Vers une baisse du niveau d’arbitrage ?

La technologie permettant de se passer de juges de ligne a un coût que les Grands Chelem ou les Masters 1000 pourront honorer mais sûrement pas les tournois secondaires. Un fonctionnement qui pourrait freiner des vocations. "Il faut imaginer que les Grands Chelem c’est un peu la carotte pour les arbitres. Ils travaillent dur tout au long de l’année dans leur club, leur ligue pour passer leurs gallons. Cette carotte là, ils ne l'auront plus. On met à mal l'arbitrage au plus bas niveau et j’ai peur que l’arbitrage en souffre à long terme", indique l'arbitre de la mythique finale Federer-Nadal à Wimbledon en 2008.
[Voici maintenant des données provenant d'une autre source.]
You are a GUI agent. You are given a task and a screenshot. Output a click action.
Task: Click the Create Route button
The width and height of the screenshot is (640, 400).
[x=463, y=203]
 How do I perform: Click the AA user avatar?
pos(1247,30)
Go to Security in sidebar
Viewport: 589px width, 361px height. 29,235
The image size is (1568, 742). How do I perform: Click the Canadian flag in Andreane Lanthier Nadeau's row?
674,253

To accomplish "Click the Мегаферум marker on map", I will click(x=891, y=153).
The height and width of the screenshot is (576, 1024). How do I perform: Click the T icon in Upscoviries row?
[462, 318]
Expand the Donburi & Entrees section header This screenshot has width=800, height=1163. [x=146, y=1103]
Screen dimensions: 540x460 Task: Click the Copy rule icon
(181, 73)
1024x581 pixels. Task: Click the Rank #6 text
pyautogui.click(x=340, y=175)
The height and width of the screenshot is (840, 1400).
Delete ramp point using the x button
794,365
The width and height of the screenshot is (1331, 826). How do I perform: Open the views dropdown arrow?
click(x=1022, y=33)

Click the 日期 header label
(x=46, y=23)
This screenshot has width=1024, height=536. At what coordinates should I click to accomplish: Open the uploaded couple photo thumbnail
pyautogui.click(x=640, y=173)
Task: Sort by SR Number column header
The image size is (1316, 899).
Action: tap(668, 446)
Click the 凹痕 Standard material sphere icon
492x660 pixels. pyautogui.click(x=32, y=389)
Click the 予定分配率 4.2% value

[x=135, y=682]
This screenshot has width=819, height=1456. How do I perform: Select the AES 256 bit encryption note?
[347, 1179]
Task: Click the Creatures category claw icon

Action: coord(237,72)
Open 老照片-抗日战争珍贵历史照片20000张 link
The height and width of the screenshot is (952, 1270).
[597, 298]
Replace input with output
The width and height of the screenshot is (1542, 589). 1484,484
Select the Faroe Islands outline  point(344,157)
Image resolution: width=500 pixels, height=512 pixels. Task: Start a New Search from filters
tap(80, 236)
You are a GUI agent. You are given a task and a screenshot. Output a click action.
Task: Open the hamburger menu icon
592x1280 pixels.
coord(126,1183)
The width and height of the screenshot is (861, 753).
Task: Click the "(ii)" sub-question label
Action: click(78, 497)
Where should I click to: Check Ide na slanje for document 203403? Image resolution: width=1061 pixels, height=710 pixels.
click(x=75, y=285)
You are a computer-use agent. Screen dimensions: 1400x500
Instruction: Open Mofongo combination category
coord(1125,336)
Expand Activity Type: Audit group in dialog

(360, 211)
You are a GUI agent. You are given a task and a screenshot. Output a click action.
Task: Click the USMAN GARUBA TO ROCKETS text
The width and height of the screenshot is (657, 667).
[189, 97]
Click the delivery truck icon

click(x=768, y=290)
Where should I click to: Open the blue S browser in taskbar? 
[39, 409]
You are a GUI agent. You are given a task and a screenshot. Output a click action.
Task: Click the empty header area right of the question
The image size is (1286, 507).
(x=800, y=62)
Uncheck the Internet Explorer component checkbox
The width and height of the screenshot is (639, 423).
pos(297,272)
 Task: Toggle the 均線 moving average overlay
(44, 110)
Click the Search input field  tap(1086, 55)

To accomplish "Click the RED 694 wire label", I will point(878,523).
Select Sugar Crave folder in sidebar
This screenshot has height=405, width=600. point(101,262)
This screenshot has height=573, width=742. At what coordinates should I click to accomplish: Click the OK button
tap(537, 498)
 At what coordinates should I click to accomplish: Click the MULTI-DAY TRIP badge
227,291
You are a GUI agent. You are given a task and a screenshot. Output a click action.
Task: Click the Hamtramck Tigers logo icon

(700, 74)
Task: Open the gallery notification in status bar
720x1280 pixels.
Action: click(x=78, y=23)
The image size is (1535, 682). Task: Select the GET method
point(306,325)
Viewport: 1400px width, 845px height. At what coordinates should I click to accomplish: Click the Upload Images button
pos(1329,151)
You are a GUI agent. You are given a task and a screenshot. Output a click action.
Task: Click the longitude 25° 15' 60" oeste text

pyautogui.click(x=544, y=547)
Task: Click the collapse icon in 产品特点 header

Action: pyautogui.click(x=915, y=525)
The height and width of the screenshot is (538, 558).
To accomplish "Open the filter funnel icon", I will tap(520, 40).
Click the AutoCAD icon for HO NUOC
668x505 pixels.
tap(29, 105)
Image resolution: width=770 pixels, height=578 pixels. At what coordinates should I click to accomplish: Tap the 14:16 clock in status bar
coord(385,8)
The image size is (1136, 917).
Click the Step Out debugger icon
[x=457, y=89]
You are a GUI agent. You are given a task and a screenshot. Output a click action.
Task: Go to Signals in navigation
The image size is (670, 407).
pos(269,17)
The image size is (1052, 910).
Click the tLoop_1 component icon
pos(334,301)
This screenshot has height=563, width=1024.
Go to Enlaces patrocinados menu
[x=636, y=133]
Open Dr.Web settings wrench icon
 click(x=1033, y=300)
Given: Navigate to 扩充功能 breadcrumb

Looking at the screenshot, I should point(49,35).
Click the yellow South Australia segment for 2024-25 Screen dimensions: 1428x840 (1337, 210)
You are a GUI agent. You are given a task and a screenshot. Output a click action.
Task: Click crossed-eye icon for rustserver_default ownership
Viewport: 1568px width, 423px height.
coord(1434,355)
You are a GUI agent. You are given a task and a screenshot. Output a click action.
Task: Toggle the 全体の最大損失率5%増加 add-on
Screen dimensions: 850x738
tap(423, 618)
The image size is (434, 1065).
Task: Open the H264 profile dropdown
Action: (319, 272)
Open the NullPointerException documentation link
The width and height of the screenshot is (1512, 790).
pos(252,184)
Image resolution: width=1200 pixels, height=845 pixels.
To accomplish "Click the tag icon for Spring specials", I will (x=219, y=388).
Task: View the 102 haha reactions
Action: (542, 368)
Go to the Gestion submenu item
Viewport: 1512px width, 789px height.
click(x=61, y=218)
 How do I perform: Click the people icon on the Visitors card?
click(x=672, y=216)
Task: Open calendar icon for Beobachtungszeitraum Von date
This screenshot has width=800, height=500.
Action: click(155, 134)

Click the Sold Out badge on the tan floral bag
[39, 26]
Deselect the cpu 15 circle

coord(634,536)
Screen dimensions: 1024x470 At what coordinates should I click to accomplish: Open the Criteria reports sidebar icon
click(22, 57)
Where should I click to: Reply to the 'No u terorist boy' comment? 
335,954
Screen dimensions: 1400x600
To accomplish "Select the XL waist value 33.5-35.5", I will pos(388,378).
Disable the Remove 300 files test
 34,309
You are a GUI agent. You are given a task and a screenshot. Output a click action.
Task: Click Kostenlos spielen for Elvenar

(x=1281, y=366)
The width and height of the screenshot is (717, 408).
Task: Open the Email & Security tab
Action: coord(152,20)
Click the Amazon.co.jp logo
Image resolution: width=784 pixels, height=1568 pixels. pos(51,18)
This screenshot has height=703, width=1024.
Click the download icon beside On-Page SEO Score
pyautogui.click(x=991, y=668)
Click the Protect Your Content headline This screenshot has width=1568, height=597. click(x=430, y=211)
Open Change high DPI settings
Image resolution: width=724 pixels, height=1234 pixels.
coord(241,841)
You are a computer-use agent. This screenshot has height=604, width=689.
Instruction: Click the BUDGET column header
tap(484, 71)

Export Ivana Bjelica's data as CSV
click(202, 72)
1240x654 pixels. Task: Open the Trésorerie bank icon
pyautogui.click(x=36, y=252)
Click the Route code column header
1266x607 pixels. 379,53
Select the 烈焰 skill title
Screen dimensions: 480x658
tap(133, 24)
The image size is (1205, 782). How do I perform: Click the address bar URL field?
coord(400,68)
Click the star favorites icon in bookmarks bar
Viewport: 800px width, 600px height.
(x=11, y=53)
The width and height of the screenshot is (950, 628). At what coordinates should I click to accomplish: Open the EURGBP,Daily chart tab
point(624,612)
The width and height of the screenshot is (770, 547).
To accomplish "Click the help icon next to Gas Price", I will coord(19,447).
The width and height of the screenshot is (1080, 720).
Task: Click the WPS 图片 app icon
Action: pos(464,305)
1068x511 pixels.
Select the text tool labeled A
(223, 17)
Ces effets à long terme pourraient toucher directement les tournois les plus prestigieux qui auront encore besoin d’arbitres. Être juge de ligne est parfois un point de passage pour s'asseoir sur la haute chaise du court. "En étant sur le terrain, ils apprennent des professionnels qui sont sur la chaise, ils emmagasinent de l’expérience, ils font face à la pression des gros courts face à des grands joueurs. Tout ça fait partie de l'apprentissage", explique Pascal Maria. "L’expérience on ne l’achète pas, on la vit, on la grandit. La route va être plus longue et l’arbitrage va en pâtir." Le tournoi de Madrid vient d’annoncer l’utilisation de l’arbitrage électronique live au printemps prochain. Reste à savoir quel sera son avenir une fois la pandémie passée.